## ACTIVITY
Set down the data below from its first line to the line holding "Trabajar (1479, 28)", inclusive; omit all pictures.

## Stored items
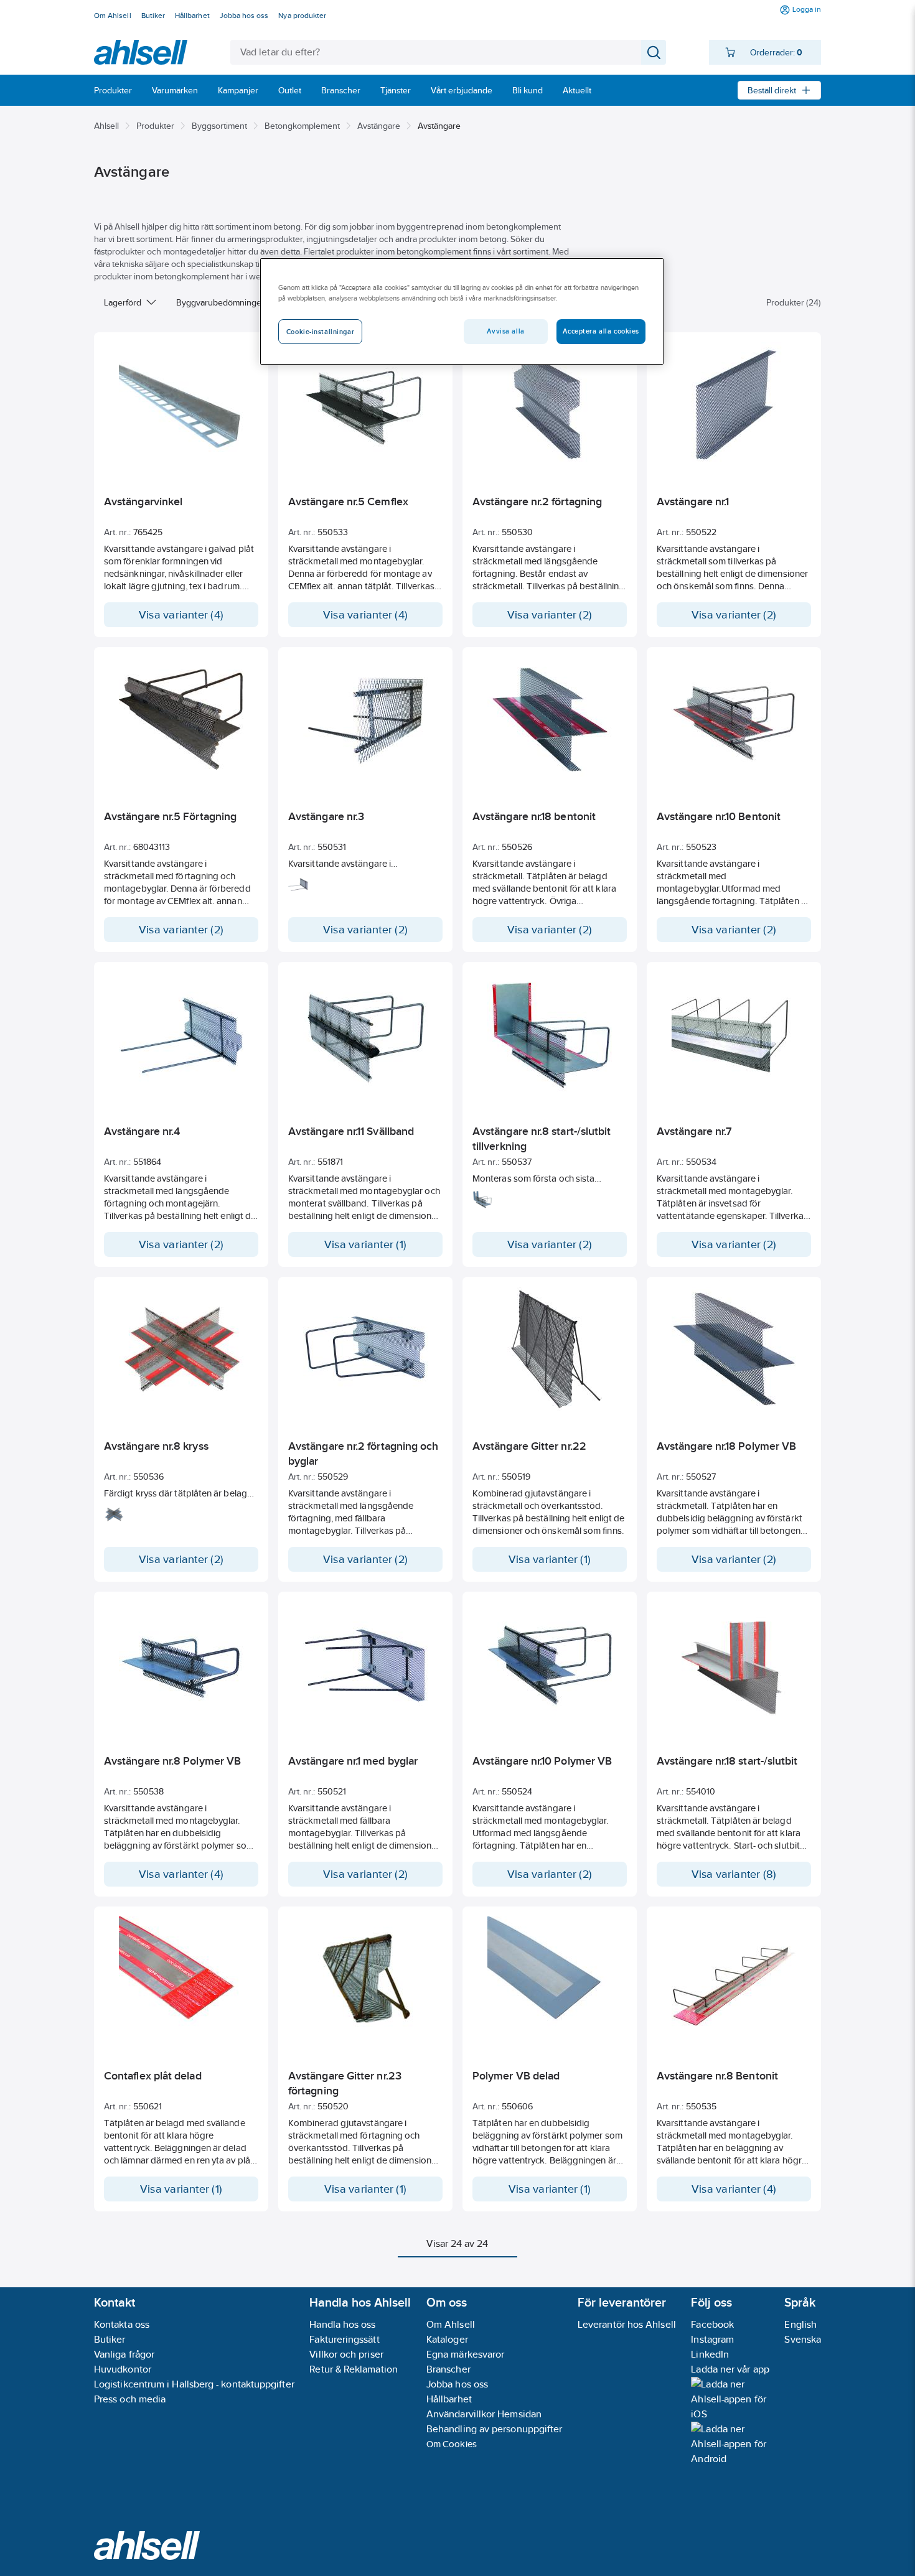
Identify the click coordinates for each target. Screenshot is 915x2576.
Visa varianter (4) (181, 615)
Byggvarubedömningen (221, 302)
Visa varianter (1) (365, 1244)
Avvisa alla (505, 331)
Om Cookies (451, 2443)
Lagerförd (122, 302)
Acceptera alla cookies (601, 331)
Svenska (802, 2339)
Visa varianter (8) (734, 1874)
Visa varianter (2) (549, 615)
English (800, 2324)
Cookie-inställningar (320, 331)
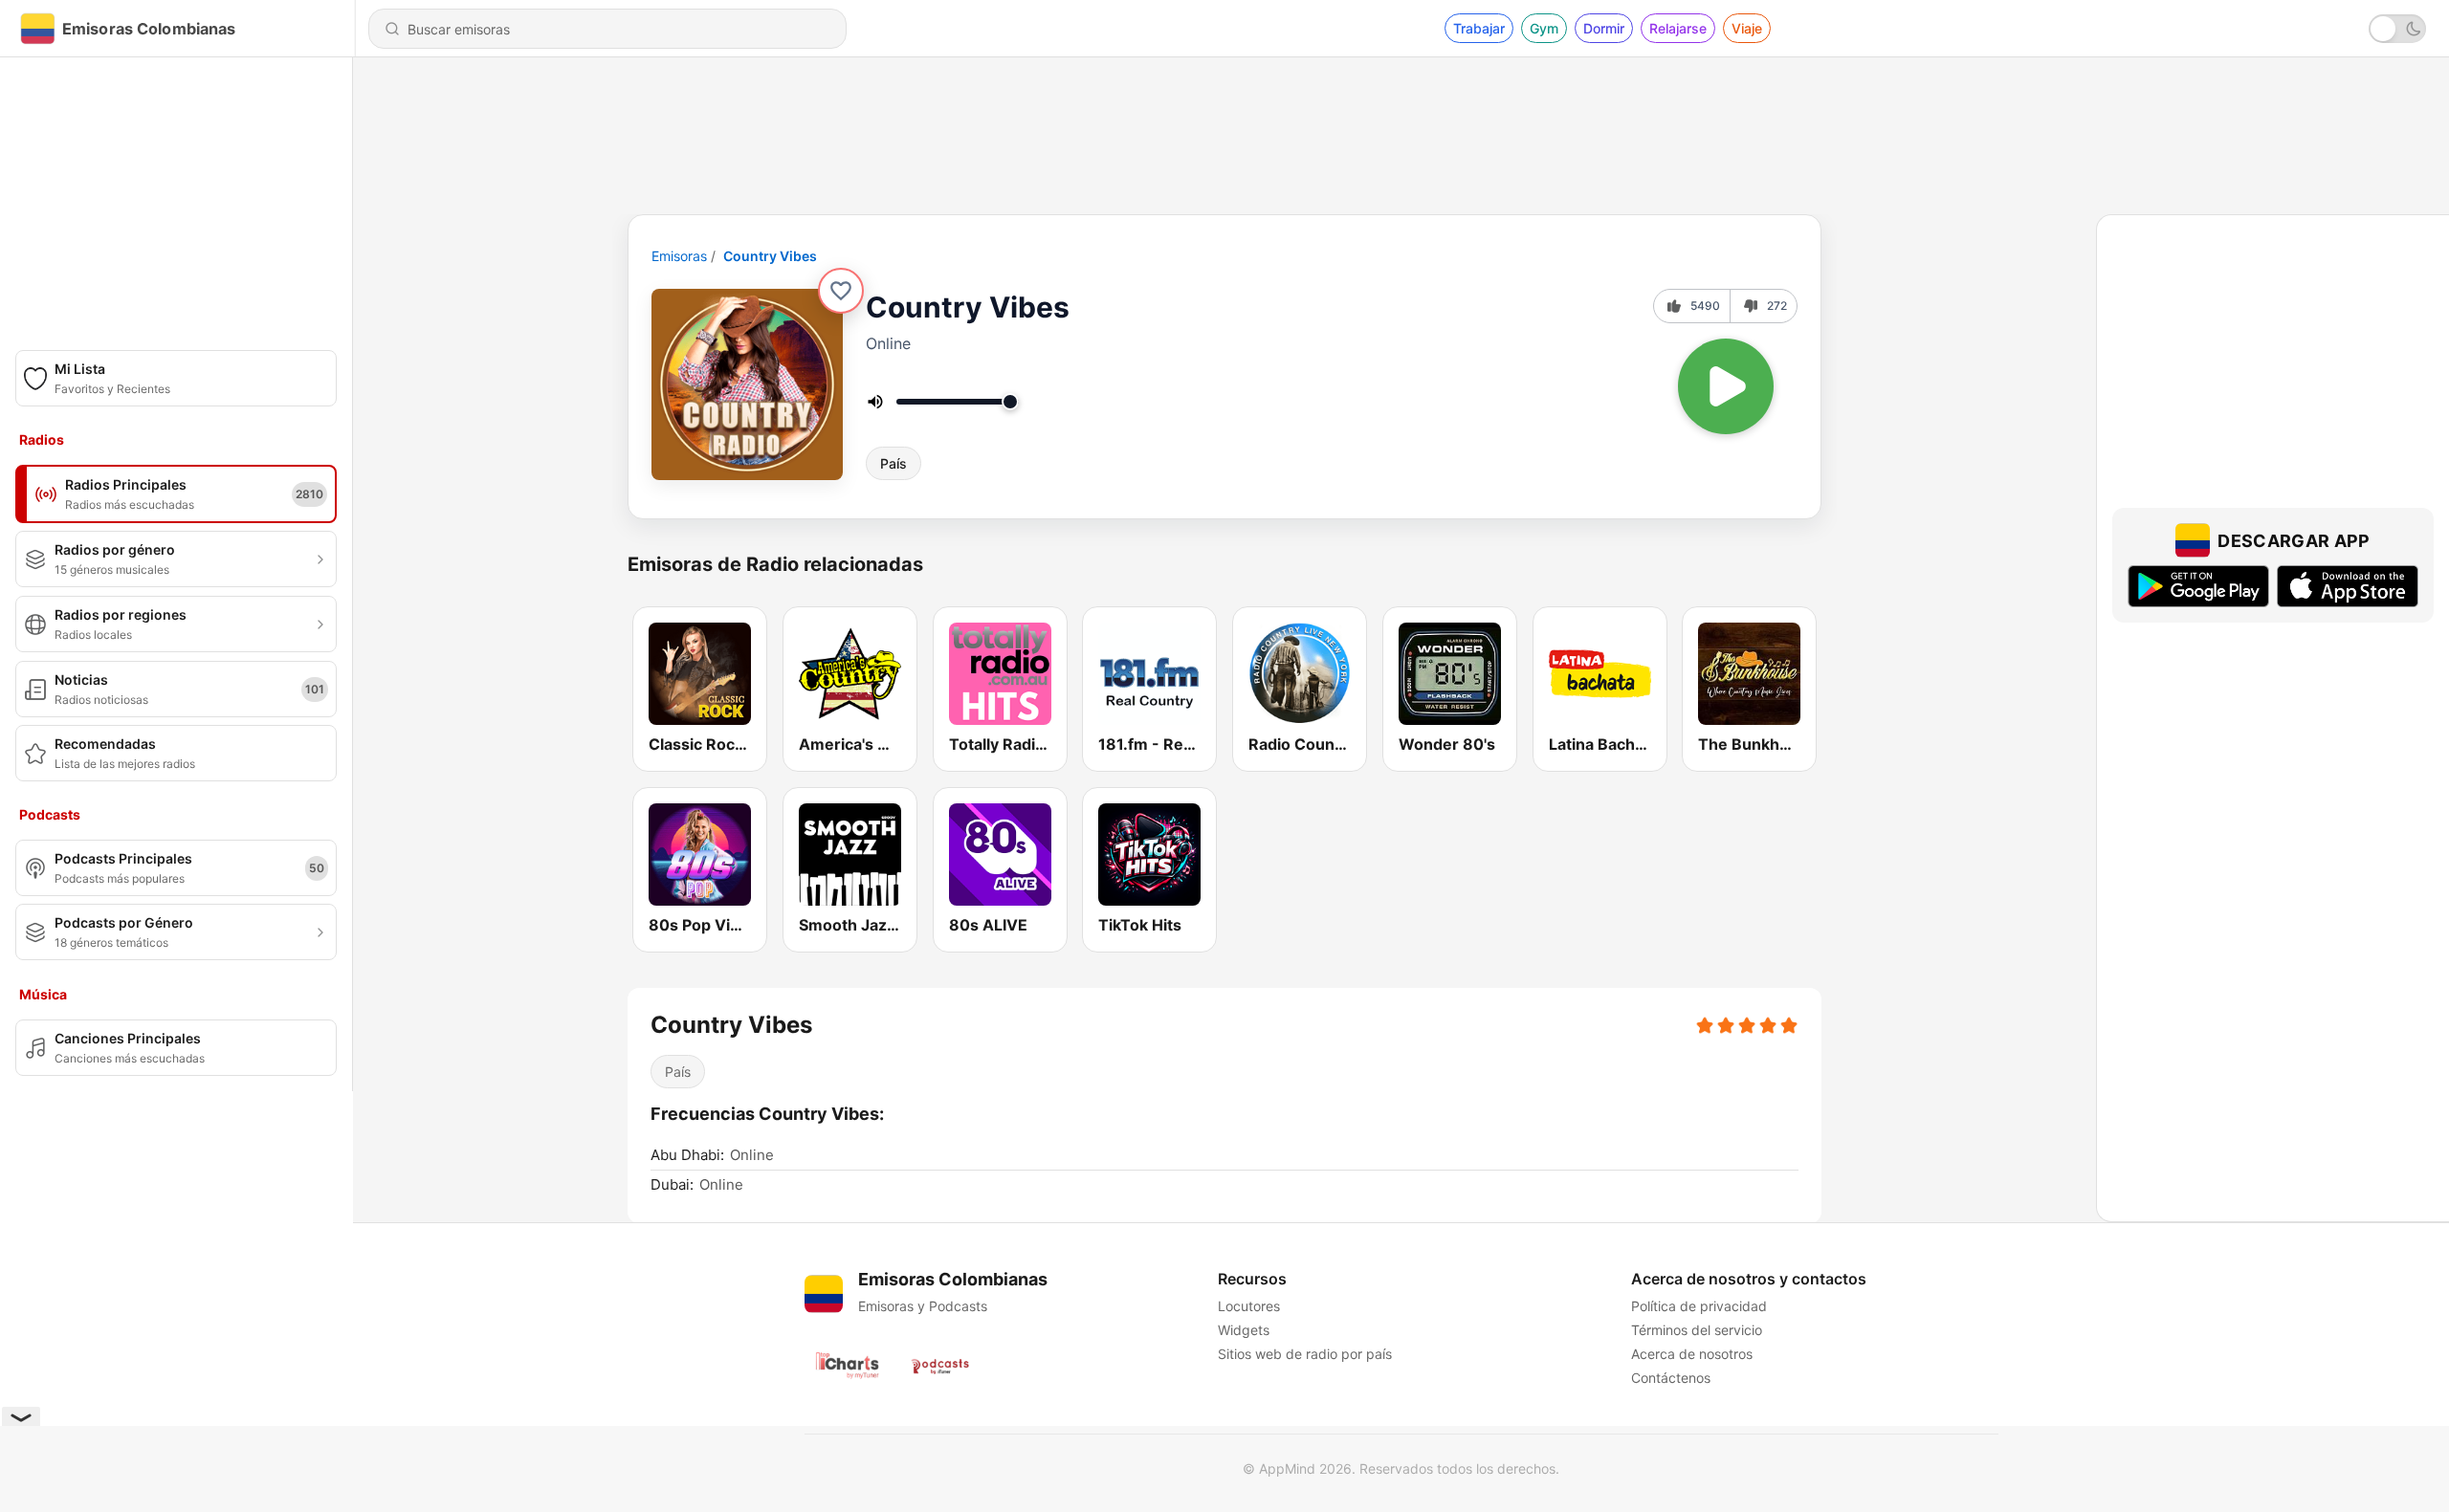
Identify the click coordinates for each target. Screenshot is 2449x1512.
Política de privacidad (1699, 1306)
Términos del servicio (1696, 1330)
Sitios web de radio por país (1305, 1354)
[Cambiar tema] (2397, 28)
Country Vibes (770, 256)
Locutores (1249, 1306)
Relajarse (1678, 28)
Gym (1544, 28)
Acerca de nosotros (1692, 1354)
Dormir (1603, 28)
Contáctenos (1670, 1378)
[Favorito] (841, 291)
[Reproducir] (1726, 386)
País (893, 463)
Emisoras (679, 256)
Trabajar (1479, 28)
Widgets (1243, 1330)
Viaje (1747, 28)
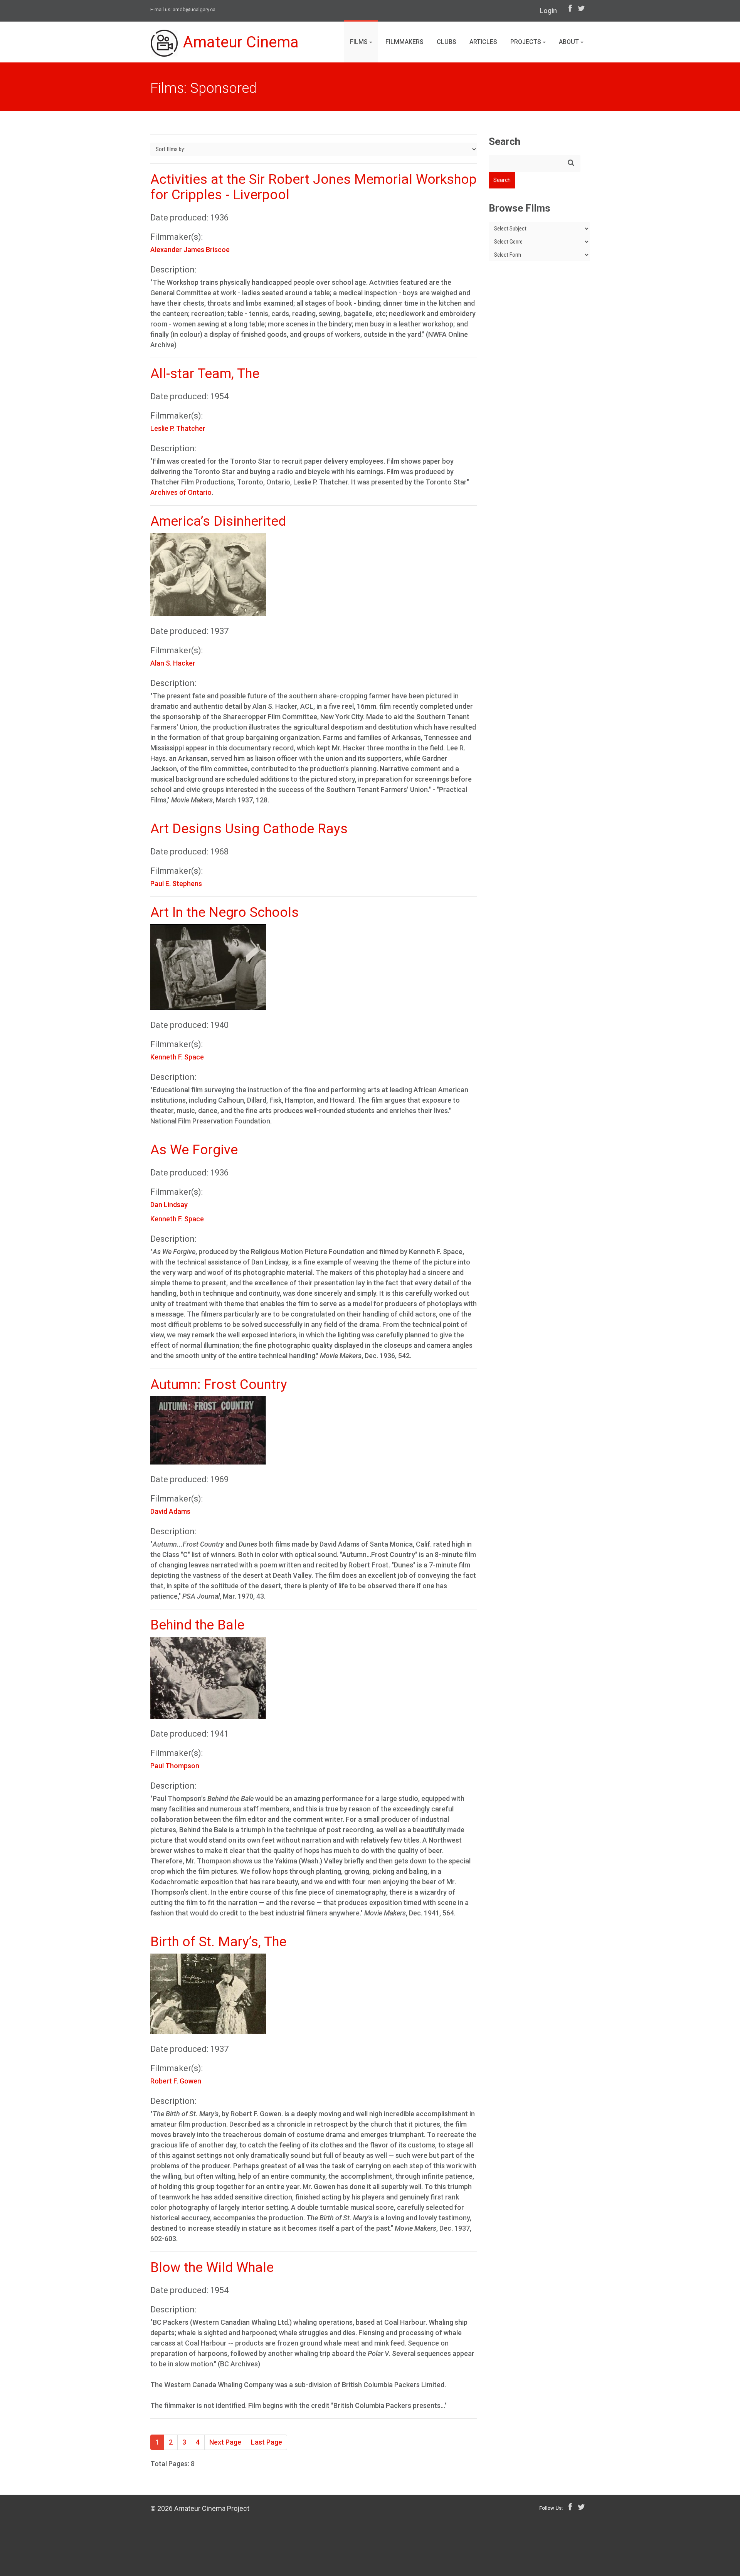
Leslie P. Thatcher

## ANSWER BOX
Identify the click coordinates for each target. Screenshot is 915x2576.
Visa varianter (4) (181, 615)
Byggvarubedömningen (221, 302)
Visa varianter (1) (365, 1244)
Avvisa alla (505, 331)
Om Cookies (451, 2443)
Lagerförd (122, 302)
Acceptera alla cookies (601, 331)
Svenska (802, 2339)
Visa varianter (8) (734, 1874)
Visa varianter (2) (549, 615)
English (800, 2324)
Cookie-inställningar (320, 331)
Identify the click coordinates for each target. Screenshot is 2449x1512.
Política de privacidad (1699, 1306)
Términos del servicio (1696, 1330)
Sitios web de radio por país (1305, 1354)
[Cambiar tema] (2397, 28)
Country Vibes (770, 256)
Locutores (1249, 1306)
Relajarse (1678, 28)
Gym (1544, 28)
Acerca de nosotros (1692, 1354)
Dormir (1603, 28)
Contáctenos (1670, 1378)
[Favorito] (841, 291)
[Reproducir] (1726, 386)
País (893, 463)
Emisoras (679, 256)
Trabajar (1479, 28)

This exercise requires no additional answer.